What’s ‘normal’ when it comes to crawling?
In the last two decades, researchers have found that babies are crawling later and later.
In 1994, the Back-to-Sleep campaign was launched to place babies to sleep on their backs in a successful effort to reduce the rate of SIDS.
In 1998, two separate studies1 from the United Kingdom and United States were conducted to assess the impact of babies sleeping on their backs and their motor development.
The studies found that babies who followed the important safe sleep guidelines and slept on their backs in line with the SIDS campaign had a slight delay in sitting, rolling and crawling.
However, by 18 months, the delay was no longer relevant. In other words, the toddlers showed no delay and had caught up with their tummy sleeping peers.
The research shows the age a baby starts to crawl (if they even do) and the length of time spent crawling isn’t significant.
However, if a baby does crawl, crawling on all fours (hands and knees) as opposed to the ‘bum shuffle’ is considered better, says Alana Gardini, an APA Physiotherapist and author of My Strong Little Body.
“Bottom shuffling babies can be very determined, and sometimes there is absolutely nothing you can do about it,” says Alana.
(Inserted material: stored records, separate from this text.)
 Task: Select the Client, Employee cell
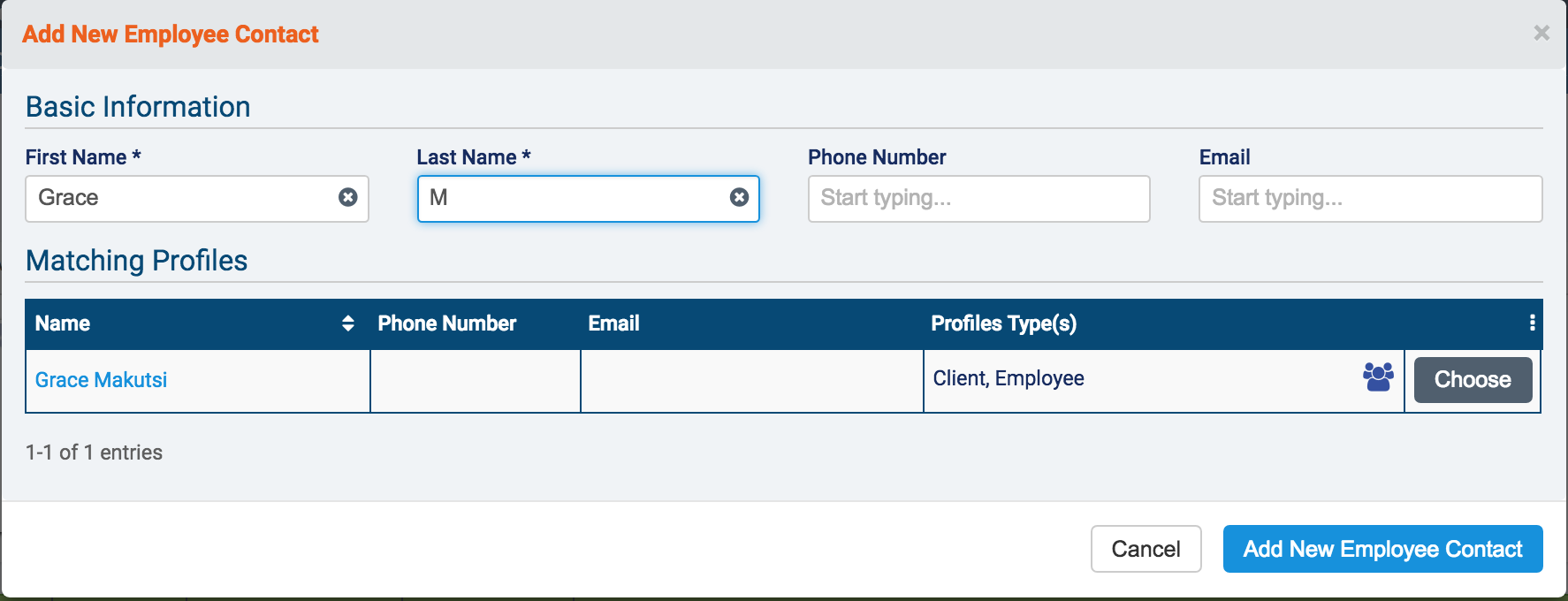(1009, 378)
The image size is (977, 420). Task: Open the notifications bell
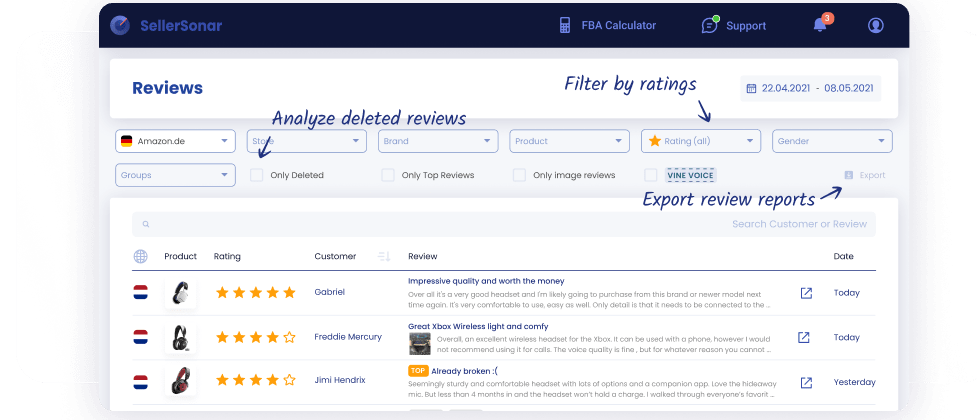[819, 25]
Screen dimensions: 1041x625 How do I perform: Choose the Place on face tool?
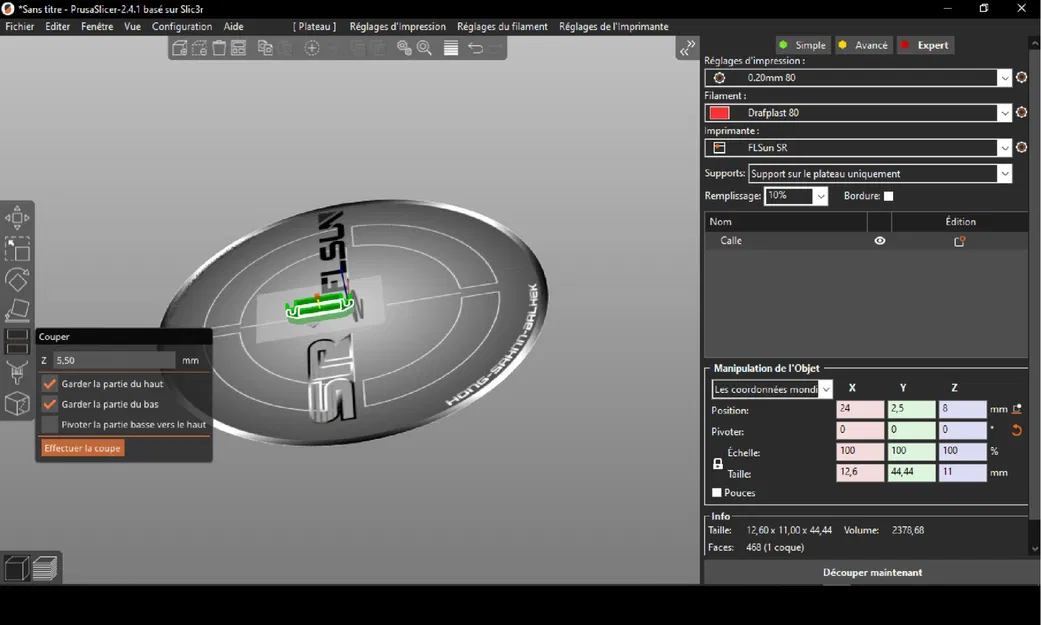coord(17,311)
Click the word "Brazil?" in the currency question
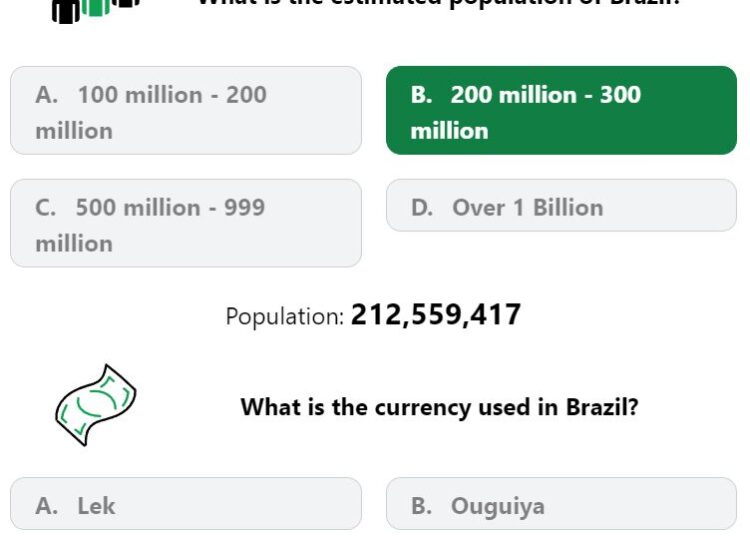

“But bottom shuffling is probably the least desirable method of locomotion for a baby, predominantly because it is inefficient compared to four-point crawling, but also because the baby doesn’t get the opportunity to bear weight through their upper limbs for that period in their development.”
Associate Professor Spittle adds, “Many believe that crawling is important to develop strength around the shoulders and hips, along with learning to move the arms and legs in a reciprocal motion (one side, then the other side).
“But, there are many other creative ways an infant can learn to do this, such as climbing, pulling to stand and eventually walking.”
Alana adds that, “it is very well supported that children of today are weaker in their upper body than generations before.”
However, she says this isn’t necessarily because of whether or not that child crawled as a baby, or how they crawled, but rather because children are less physically active in general.
There are also babies who just never crawl.
“Approximately 10% of the typically developing population will never crawl,” says Associate Professor Spittle.
Is crawling an important milestone?
Both Associate Professor Spittle and Alana agree that crawling is an important milestone in terms of a baby learning to independently move around for the first time.
“For many infants it’s their first opportunity to be able to move by themselves to reach for toys, people or other objects in their environment,” says Associate Professor Spittle.
“This in turn is thought to help with other areas of development such as cognitive (thinking) and behavioural (socio-emotional) development.
“Crawling enables an infant to learn how to co-ordinate their arms and legs and spatial awareness.”
What if they are part of the 10% who skip crawling?
For parents concerned about their baby not crawling, Alana says it is important to look at the big picture.